* **Extract to read**
Begin
There are many modules that can do permutations, or it can be fairly easily done by hand with an example below. In performance order for simple permutation of 10 scalars, a sampling of some solutions:

- 1.7s Algorithm::FastPermute permute iterator
- 1.7s Algorithm::Permute permute iterator
- 2.0s ntheory  forperm iterator
- 6.3s Algorithm::Combinatorics permutations iterator
- 9.1s the recursive sub below
- 21.1s Math::Combinatorics permutations iterator

Example:

Library: ntheory
use ntheory qw/forperm/;
my @tasks = (qw/party sleep study/);
forperm {
print "@tasks[@_]\n";
} scalar(@tasks);
Output:
party sleep study
party study sleep
sleep party study
sleep study party
study party sleep
study sleep party

A simple recursive routine:

sub permutation {
my ($perm,@set) = @_;
print "$perm\n" || return unless (@set);
permutation($perm.$set[$_],@set[0..$_-1],@set[$_+1..$#set]) foreach (0..$#set);
}
my @input = (qw/a 2 c 4/);
permutation('',@input);
Output:
a2c4
a24c
ac24
ac42
a42c
a4c2
2ac4
2a4c
2ca4
2c4a
24ac
24ca
ca24
ca42
c2a4
c24a
c4a2
c42a
4a2c
4ac2
42ac
42ca
4ca2
4c2a

Perl 6[edit]

Works with: rakudo version 2014-1-24

First, you can just use the built-in method on any list type.
End
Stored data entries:
Begin
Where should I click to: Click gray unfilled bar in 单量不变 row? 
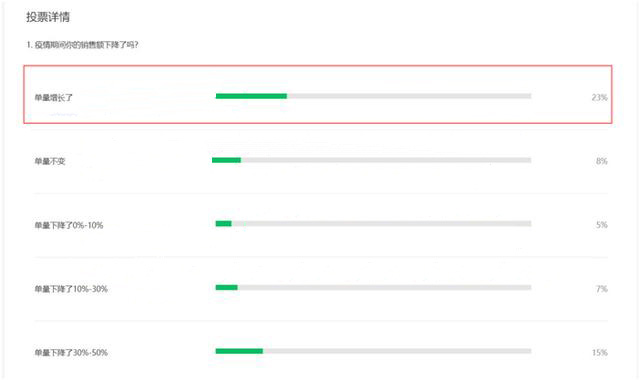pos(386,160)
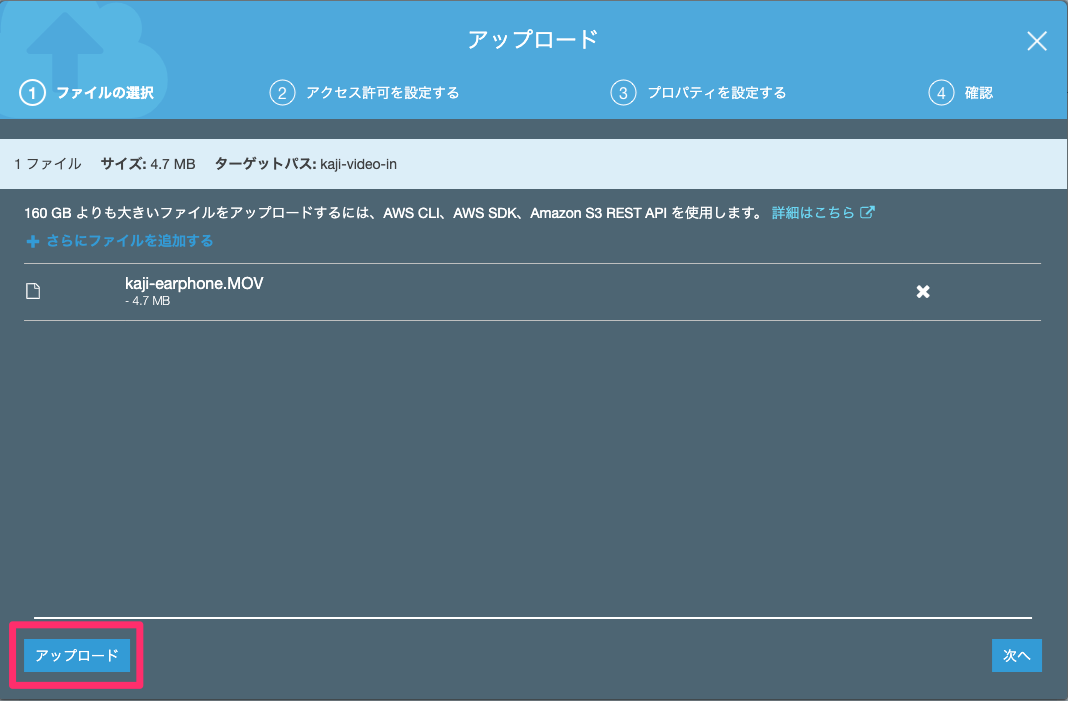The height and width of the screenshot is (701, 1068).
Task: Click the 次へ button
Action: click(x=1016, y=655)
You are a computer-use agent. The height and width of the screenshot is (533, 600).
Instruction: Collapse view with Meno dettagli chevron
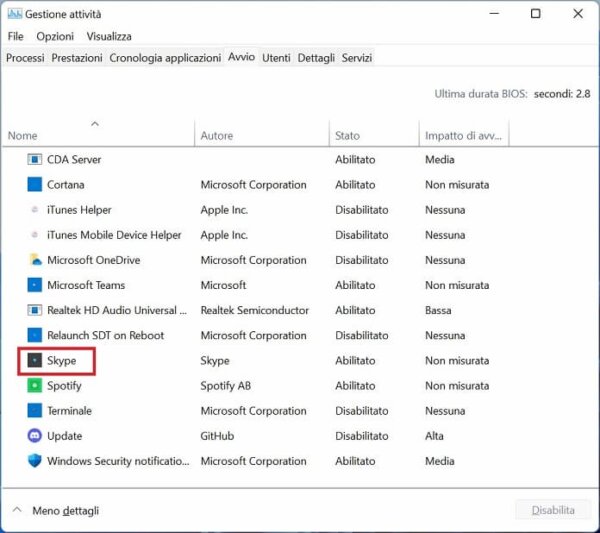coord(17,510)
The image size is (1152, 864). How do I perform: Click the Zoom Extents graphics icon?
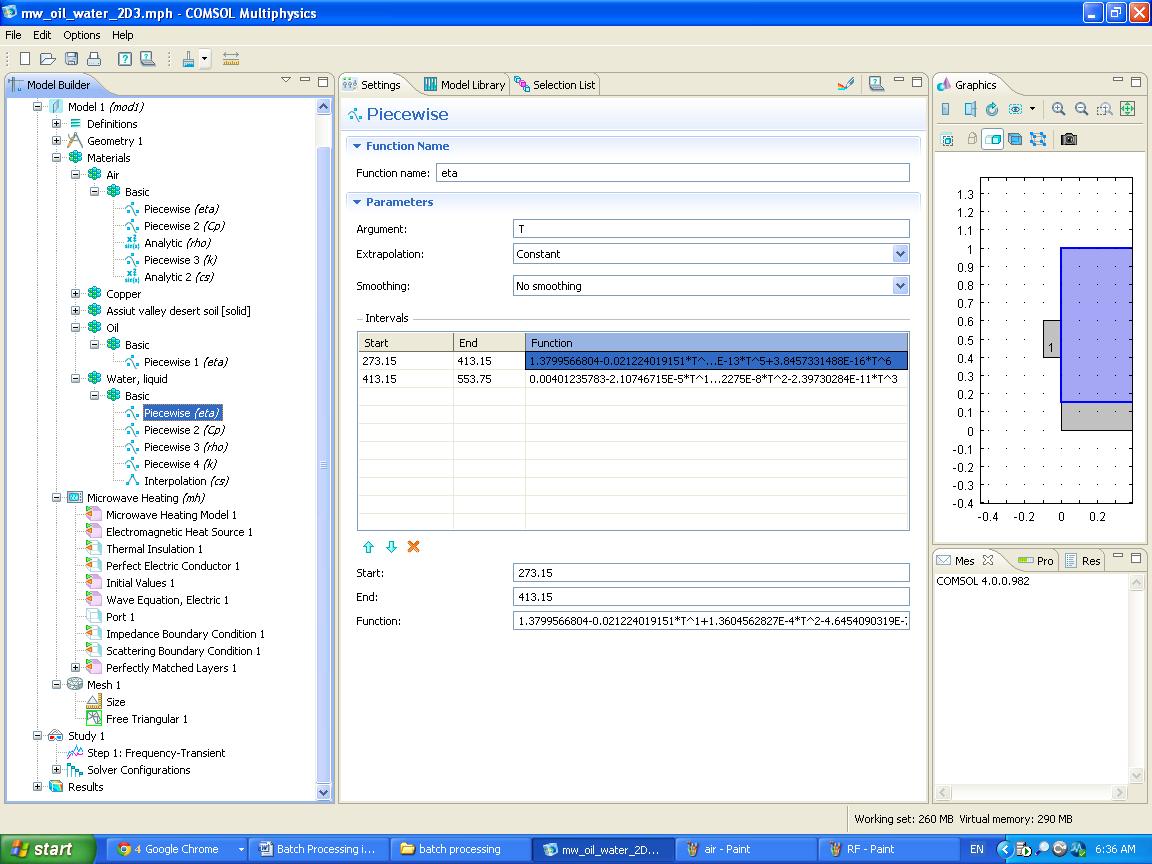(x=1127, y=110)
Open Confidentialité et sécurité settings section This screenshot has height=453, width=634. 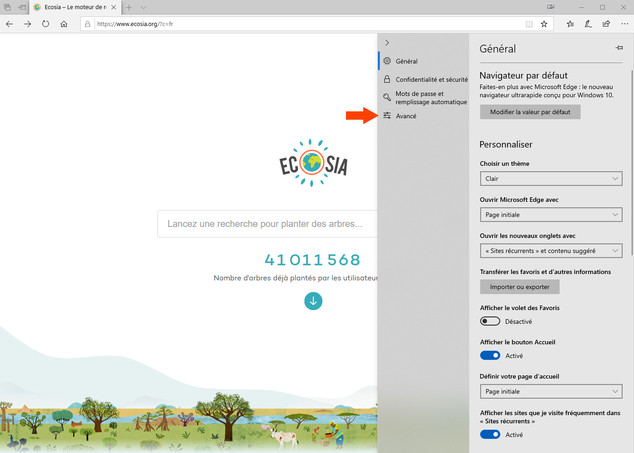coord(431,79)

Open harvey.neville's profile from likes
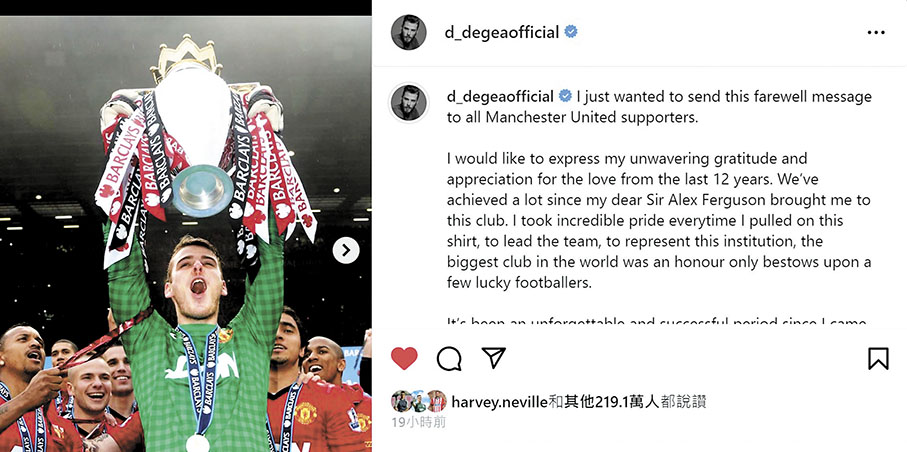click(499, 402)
End
* **List of tasks**
(a) List every solution timed in the text on Perl permutations, giving each one's time.
(b) Say whether each statement agrees with the text on Perl permutations, and quote the words that decide it.
(i) The Algorithm::Combinatorics permutations iterator took 6.3 seconds.
(ii) In the ntheory example, @tasks holds party, sleep and work.
(iii) The timings are for permuting 20 scalars.
(c) Continue the text on Perl permutations from where it stops.

* **Outputs in order**
(a)
- Algorithm::FastPermute permute iterator: 1.7s
- Algorithm::Permute permute iterator: 1.7s
- ntheory forperm iterator: 2.0s
- Algorithm::Combinatorics permutations iterator: 6.3s
- the recursive sub: 9.1s
- Math::Combinatorics permutations iterator: 21.1s

(b)
(i) Yes: "6.3s Algorithm::Combinatorics permutations iterator"
(ii) No: "my @tasks = (qw/party sleep study/);"
(iii) No: "simple permutation of 10 scalars"

(c)
.say for <a b c>.permutations
Output:
a b c
a c b
b a c
b c a
c a b
c b a

Here is some generic code that works with any ordered type. To force lexicographic ordering, change after to gt. To force numeric order, replace it with >.

sub next_perm ( @a is copy ) {
my $j = @a.end - 1;
return Nil if --$j < 0 while @a[$j] after @a[$j+1];
 
my $aj = @a[$j];
my $k = @a.end;
$k-- while $aj after @a[$k];
@a[ $j, $k ] .= reverse;
 
my $r = @a.end;
my $s = $j + 1;
@a[ $r--, $s++ ] .= reverse while $r > $s;
return $(@a);
}
 
.say for [<a b c>], &next_perm ...^ !*;
Output:
a b c
a c b
b a c
b c a
c a b
c b a

Here is another non-recursive implementation, which returns a lazy list. It also works with any type.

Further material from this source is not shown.